Our take on the situation: While the authorities or regulatory bodies could always requests for such information from the relevant entity, it is anticipated from a practical purpose that the relevant entities would be obliged to keep a register of beneficial ownership which may further be required to be filed with a relevant authority in Mauritius.

7.  Opening the Economy to the rest of the world

In order to attract High Net-Worth Individuals to invest in Mauritius, two schemes are being proposed:

  • Mauritian Citizenship > Foreigners would need to make a non-refundable payment of USD1 Million to a Mauritius Sovereign Fund while their spouse and dependents would have to make an additional contribution of USD100,000 per member of the family.

  • Mauritian Passport > Foreigners would need to make a non-refundable payment of USD500,000  to a Mauritius Sovereign Fund while their spouse and dependents would have to make an additional contribution of USD50,000 per passport.

  • Foreign retirees will further be exempted from payment of customs duties on the import of personal effects up to a value of Rs 2 million.

8.  Insolvency Act 2009 (IA 09)

The IA 09 would be amended to allow for the filing of the declaration of solvency with the Director of Insolvency Service to be effected on the same date as the resolution for winding up of the company.

The IA 09 would further empower the FSC to make a petition to wind up a company which is a past licensee of the FSC to cater for situations where the licences have been terminated and the company is no longer a licensee.

9.  Limited Partnership Act

The Registrar of Companies would be allowed to remove the name of an LP from the register where the LP has ceased to carry on business and has failed to pay any fee due under the LPA within 30 days from the date of notice.

10.  Regulatory Oversight

The Financial Services Act 2007 would be amended to give greater powers of the FSC in its supervisory role whereby the FSC would notably be allowed to:

  • Give directions to any person to ensure compliance with licensing conditions
  •  Appoint an administrator in relation to the business activities of a person whose authorisation has been withdrawn

Other key matters noted in the powers given to the FSC:

  • All restrictions relating to dealing with residents would be removed. 

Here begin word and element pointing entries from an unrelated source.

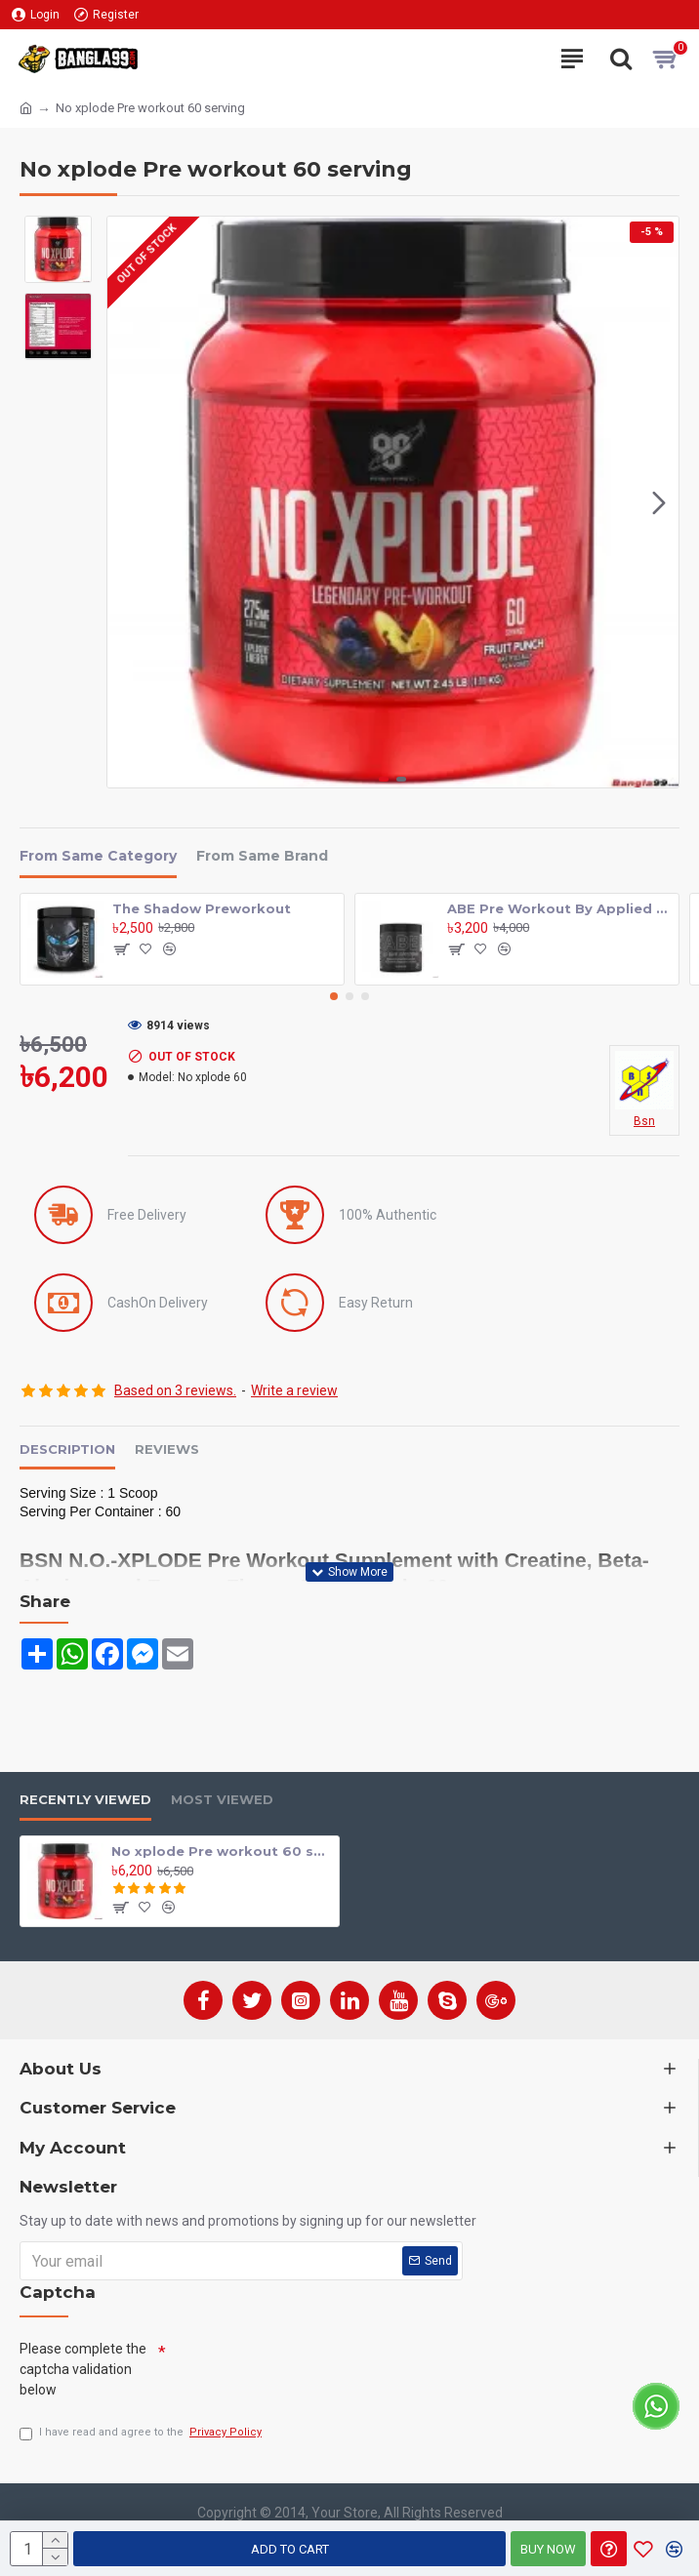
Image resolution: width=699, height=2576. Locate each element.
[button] (658, 502)
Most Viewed (222, 1799)
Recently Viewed (85, 1799)
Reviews (167, 1449)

11.  Fintech, Artificial Intelligence and Cryptocurrency

A National Regulatory Sandbox Licence Committee would be set-up for issues relating to sandbox licensing for fintech activities.

The FSC would licencing new activities, such as custodian of digital assets and digital assets market place.

Guidelines on investment in the investment and development of blockchain technologies and cryptocurrencies as digital assets will be issued.

Our take on the situation: This initiative is very much welcomed in light of the keen interest towards this sector. Investors who were previously barred from pursuing such investment objectives might reconsider their positions once the guidelines are in place. The ‘Sandbox’ licensing also demonstrates the authorities’ intention to be as flexible as they can be in terms of the types of operations /activities they would regulate.